The New Leader Of Russia Cold War
After a depressing series of ageing, conservative Soviet leaders, Gorbachev provided a breath of new air to Soviet domestic and foreign policy. He changed the globe, which had been trapped in a nuclear stare-down for four decades, and shook up a country that had failed to deliver on most of its promises to its citizens.
Through his policies of “glasnost” (openness) and “perestroika” (restructuring), he shook the Soviet Union out of its complacency and fear. Then, he made it known to the world that the Soviets would not be able to maintain control over the countries of Eastern Europe, setting in motion a series of events that ultimately resulted in the destruction of the Berlin Wall and the overthrow of communist governments across the area. Last but not least, he presided over the far more embarrassing breakup of the Soviet Union into 15 independent states.
As he stood down in December 1991, he declared, “We are now living in a new world.” The Cold War, the arms race, and the insane militarization of the country that has harmed our economy, public attitudes, and morality have finally been put to rest. There is no longer any danger of a nuclear war.
Many people, including historians and politicians, have spent the last several decades debating how much of the transformation can be attributed to Gorbachev and how much to external factors like historical trends and the actions of people like Lech Walesa, Pope John Paul II, and President Ronald Reagan.
Any Soviet leader would have had a tougher time keeping the country on its current course after the events of the 1980s, especially the country’s catastrophic defeat in Afghanistan.
It’s undeniable that Gorbachev was willing to sacrifice his country’s power and reputation in order to accept a drastically altered Soviet society and a new global order. Gorbachev did not, like many of his predecessors did, stick to a vision that had already been disproved.

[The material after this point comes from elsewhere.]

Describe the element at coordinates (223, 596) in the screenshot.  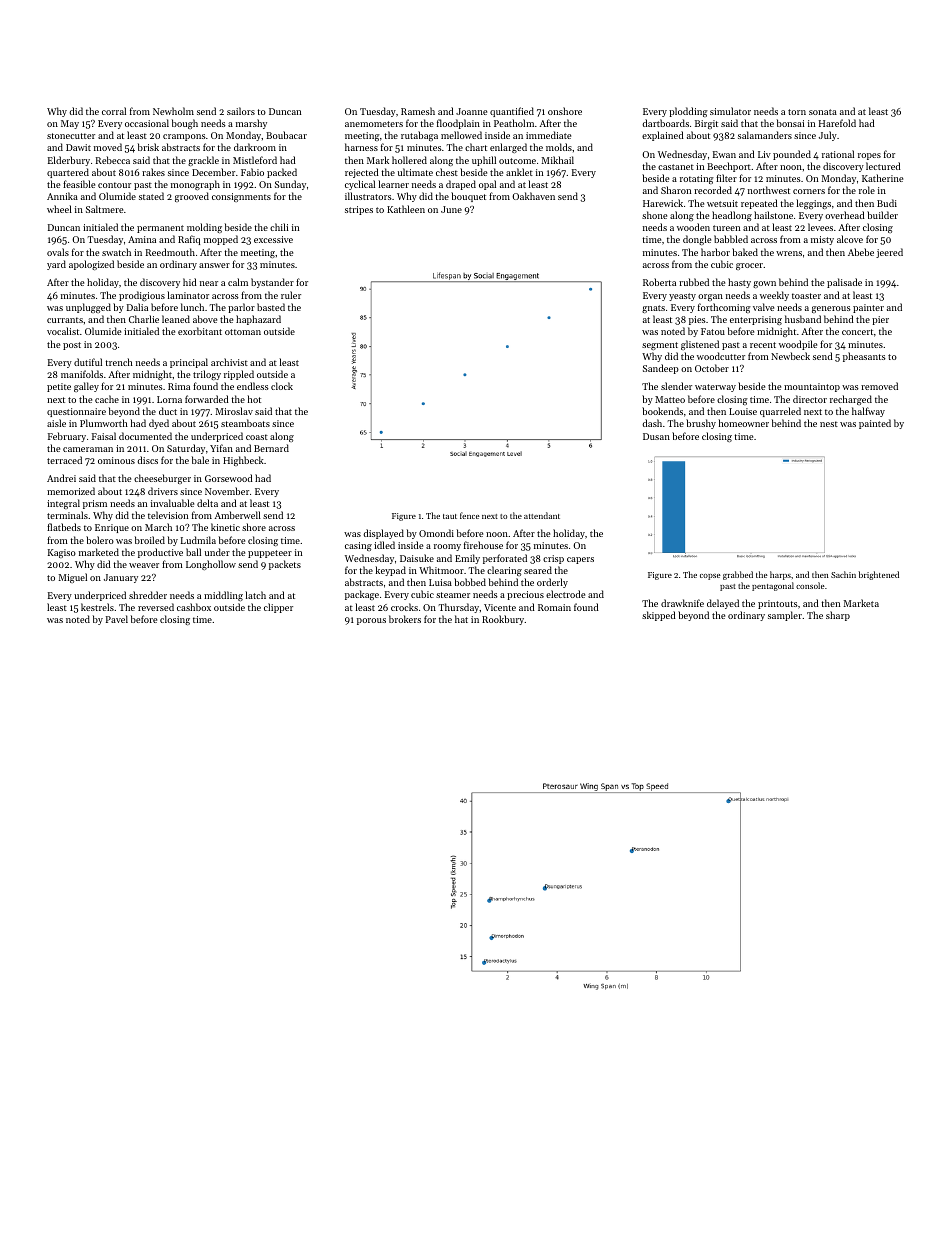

Historian Orlando Figes argued in “Revolutionary Russia 1891-1991” that “the selection of Gorbachev was undoubtedly the greatest revolutionary act in the history of the party since 1917.” To paraphrase, “Had the Politburo realised where he would take the party in the next few years, it would never have allowed him to become its General Secretary.”
Even though Reagan and Gorbachev didn’t trust each other at first, they eventually worked together to end a decades-long weapons race through arms control. Gorbachev’s foreign activities boosted his standing in other countries but hurt his standing at home.